La situation est traitée tout en finesse par le réalisateur qui ne juge pas ses personnages. Nous comme spectateurs ressentons le malaise de la situation et le drame dans lequel nous allons verser. En effet, si l’adulte veut oublier au plus vite cette passade, l’adolescente elle s’accroche. Ce n’est peut-être qu’une amourette de vacances, mais pour l’instant c’est l’Amour en majuscules et plus rien ne compte. Elle aura de plus en plus de force jusqu’à exercer du chantage pour obtenir plus de cet adulte qui a faibli un soir sur la plage.

Le film montre

  • cette évolution et comment le transgresseur s’enferme dans une nasse dont il ne peut sortir ;
  • l’évolution de la relation des deux adolescentes, l’amie ne pouvant comprendre son père qui lui est l’adulte
  • la quête du « coupable » ou Antoine demande à Laurent de l’aider dans sa recherche.
  • les colères d’Antoine, sa quête d’une relation amoureuse
  • une partie de chasse en forêt où le non-dit ne le sera plus totalement !

 Force et faiblesse

Le film excelle à garder l’équilibre entre ses scènes dramatiques et d’autres de comédie. A la différence de l’original où il y a eu plusieurs relations sexuelles, ici, il n’y en aura qu’une seule, fatidique qui fait basculer dans le tragique. Il nous montre avec beaucoup de nuances la fragilité de Laurent (et de l’adulte en général ?).

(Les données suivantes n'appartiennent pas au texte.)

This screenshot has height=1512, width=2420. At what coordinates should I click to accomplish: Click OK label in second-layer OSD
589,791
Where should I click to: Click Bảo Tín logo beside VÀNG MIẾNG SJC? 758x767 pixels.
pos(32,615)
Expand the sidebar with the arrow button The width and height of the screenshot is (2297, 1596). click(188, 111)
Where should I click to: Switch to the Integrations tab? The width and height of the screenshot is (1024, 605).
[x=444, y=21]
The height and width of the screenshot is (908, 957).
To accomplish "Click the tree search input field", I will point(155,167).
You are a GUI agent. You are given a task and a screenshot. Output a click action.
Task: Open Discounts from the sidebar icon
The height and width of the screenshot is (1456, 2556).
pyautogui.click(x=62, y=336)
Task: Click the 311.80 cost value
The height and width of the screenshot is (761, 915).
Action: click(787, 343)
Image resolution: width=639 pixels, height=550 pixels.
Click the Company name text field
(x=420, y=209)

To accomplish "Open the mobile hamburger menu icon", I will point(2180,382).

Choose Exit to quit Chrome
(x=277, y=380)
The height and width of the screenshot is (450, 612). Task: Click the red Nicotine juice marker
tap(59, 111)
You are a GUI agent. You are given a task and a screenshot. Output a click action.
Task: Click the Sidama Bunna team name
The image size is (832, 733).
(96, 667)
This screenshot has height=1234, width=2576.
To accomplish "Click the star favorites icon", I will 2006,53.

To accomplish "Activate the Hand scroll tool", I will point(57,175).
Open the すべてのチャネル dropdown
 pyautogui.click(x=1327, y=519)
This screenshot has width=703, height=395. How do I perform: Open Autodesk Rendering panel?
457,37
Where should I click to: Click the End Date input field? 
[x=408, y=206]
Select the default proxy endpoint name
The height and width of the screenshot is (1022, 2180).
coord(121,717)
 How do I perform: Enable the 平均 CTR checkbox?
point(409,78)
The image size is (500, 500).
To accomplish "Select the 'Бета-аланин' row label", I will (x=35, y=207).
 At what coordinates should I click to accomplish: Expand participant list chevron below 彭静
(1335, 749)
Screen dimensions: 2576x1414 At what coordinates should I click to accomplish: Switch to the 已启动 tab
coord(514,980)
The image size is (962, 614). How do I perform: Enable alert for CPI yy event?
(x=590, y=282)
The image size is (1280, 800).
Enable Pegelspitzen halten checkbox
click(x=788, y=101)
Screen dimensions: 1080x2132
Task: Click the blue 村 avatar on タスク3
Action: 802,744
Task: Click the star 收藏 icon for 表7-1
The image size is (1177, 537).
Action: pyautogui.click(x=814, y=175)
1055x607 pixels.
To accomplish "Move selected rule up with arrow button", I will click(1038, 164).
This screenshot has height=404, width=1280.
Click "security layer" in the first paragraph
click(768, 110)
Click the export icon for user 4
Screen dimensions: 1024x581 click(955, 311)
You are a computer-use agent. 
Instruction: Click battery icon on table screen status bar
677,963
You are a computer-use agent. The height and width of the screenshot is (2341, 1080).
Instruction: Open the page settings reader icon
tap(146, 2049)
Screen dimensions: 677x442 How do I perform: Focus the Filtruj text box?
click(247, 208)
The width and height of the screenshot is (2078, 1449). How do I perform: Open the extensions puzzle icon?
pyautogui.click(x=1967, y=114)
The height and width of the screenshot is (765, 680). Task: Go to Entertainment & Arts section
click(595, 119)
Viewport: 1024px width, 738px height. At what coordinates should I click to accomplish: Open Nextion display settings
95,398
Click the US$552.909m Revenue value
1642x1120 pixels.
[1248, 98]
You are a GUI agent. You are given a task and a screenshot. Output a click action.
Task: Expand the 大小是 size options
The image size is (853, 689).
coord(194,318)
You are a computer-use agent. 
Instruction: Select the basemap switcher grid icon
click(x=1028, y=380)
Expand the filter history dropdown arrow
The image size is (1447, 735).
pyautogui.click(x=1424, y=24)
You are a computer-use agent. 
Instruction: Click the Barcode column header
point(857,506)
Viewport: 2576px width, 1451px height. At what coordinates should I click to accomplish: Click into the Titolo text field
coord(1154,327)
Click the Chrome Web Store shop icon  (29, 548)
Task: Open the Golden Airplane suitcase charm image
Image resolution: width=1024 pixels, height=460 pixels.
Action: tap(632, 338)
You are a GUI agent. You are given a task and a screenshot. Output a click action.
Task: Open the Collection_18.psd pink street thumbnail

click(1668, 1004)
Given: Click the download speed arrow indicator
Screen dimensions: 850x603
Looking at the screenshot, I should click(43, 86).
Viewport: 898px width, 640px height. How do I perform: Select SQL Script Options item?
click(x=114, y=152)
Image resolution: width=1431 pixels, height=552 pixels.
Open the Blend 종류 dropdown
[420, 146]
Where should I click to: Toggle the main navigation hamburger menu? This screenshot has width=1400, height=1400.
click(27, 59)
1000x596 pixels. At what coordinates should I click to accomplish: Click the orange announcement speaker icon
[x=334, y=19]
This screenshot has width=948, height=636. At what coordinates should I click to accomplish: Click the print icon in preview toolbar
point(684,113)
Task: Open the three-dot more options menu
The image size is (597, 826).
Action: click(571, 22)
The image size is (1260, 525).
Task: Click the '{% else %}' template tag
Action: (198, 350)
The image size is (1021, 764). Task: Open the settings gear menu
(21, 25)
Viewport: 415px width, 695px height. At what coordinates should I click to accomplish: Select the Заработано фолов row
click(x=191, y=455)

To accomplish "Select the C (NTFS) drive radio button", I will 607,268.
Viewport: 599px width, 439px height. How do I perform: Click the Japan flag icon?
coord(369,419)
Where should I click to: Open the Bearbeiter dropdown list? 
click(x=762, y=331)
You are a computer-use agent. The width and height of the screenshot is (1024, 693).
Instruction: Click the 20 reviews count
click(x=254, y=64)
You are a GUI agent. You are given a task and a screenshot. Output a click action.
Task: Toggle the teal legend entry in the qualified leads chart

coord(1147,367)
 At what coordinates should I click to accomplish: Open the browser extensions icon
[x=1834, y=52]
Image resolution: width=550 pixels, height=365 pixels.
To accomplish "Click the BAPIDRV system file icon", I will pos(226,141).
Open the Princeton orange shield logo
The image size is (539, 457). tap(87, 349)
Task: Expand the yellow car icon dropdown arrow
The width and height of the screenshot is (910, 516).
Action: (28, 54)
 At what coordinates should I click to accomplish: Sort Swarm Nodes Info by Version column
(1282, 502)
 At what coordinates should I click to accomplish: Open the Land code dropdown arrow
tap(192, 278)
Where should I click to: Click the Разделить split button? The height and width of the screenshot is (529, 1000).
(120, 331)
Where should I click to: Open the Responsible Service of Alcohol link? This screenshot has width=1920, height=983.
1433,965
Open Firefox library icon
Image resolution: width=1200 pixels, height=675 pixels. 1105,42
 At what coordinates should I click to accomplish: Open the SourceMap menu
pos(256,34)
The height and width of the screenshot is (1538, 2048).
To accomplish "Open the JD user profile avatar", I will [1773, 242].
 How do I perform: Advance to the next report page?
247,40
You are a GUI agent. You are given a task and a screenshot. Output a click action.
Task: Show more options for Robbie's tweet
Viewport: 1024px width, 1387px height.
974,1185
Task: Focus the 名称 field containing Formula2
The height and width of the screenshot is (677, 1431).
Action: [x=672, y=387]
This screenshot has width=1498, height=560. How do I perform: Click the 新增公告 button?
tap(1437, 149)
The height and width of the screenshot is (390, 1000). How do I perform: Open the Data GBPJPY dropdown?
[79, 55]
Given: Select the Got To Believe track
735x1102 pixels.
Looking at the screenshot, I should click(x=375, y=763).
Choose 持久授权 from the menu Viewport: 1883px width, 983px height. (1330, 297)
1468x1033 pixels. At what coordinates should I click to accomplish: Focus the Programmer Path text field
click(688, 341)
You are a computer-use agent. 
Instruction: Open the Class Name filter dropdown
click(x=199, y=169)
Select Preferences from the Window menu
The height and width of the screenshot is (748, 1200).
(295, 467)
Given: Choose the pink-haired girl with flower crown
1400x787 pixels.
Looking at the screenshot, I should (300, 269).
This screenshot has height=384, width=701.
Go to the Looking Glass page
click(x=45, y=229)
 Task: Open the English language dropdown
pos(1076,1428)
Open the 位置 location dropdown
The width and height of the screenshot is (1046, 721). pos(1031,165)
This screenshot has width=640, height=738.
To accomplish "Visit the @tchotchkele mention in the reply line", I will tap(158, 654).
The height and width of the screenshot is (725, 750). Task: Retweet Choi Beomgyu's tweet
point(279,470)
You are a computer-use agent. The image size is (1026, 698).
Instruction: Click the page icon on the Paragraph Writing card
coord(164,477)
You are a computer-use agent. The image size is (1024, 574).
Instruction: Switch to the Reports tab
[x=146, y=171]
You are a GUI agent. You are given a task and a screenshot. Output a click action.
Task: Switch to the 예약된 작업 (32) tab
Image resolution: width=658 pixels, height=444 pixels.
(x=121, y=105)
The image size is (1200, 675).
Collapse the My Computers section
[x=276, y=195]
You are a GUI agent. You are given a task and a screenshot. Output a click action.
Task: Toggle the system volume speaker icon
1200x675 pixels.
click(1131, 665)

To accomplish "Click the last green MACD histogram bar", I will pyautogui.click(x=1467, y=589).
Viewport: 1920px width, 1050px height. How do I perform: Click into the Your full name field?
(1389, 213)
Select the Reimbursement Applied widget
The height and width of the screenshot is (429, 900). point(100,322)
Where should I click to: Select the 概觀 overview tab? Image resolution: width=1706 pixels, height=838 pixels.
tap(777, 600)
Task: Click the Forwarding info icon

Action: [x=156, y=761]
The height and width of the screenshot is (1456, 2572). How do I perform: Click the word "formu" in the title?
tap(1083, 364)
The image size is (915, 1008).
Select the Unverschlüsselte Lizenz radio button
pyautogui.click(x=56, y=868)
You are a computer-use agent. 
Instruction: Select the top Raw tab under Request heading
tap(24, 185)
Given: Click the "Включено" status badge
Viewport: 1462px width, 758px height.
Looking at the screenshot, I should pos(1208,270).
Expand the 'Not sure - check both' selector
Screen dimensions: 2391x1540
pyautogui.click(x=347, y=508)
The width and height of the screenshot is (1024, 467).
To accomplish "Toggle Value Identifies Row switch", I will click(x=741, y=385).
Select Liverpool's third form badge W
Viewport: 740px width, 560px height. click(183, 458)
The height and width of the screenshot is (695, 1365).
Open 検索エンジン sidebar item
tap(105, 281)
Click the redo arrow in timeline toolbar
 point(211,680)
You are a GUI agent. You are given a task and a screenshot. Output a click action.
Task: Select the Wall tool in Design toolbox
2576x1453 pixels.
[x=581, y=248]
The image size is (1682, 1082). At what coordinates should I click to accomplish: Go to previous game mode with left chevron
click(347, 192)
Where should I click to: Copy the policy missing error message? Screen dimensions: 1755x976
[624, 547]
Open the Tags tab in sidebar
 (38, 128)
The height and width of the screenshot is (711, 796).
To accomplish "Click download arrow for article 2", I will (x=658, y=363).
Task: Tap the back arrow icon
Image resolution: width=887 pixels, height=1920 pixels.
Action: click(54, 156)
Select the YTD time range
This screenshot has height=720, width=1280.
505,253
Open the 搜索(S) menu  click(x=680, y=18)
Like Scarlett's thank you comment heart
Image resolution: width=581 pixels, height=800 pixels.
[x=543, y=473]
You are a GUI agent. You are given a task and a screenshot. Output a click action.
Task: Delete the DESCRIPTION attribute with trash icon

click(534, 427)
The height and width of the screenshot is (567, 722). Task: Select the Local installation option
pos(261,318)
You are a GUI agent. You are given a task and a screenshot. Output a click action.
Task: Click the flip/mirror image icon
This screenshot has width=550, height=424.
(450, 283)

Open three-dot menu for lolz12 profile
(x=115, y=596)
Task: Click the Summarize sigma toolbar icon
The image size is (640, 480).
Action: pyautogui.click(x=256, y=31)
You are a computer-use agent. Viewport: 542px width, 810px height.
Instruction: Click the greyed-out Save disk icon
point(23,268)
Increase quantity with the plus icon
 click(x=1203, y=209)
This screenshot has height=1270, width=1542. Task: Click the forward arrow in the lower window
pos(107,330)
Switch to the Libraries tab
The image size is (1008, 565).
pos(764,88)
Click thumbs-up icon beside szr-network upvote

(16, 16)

Il ne l’excuse pas et ne l’accuse pas non plus. Il nous donne à voir aussi la force de Louna que l’aveuglement de l’amour qu’elle croit éprouver mène à prendre le pouvoir avec malice et peut-être perfidie sur l’adulte. On peut rire et être ému, peut-être choqué, ressentir un malaise comme face à la situation inverse dans les rôles dans Perfect Mothers d’Anne Fontaine.

 Des talents

D’excellents acteurs chevronnés François Cluzet et Vincent Cassel, une actrice néophyte Lola Le Lann, secondée par Alice Isaaz qui l’aide à renforcer son jeu sans lui voler la vedette sont au service de ce drame qui traite des « frontières ».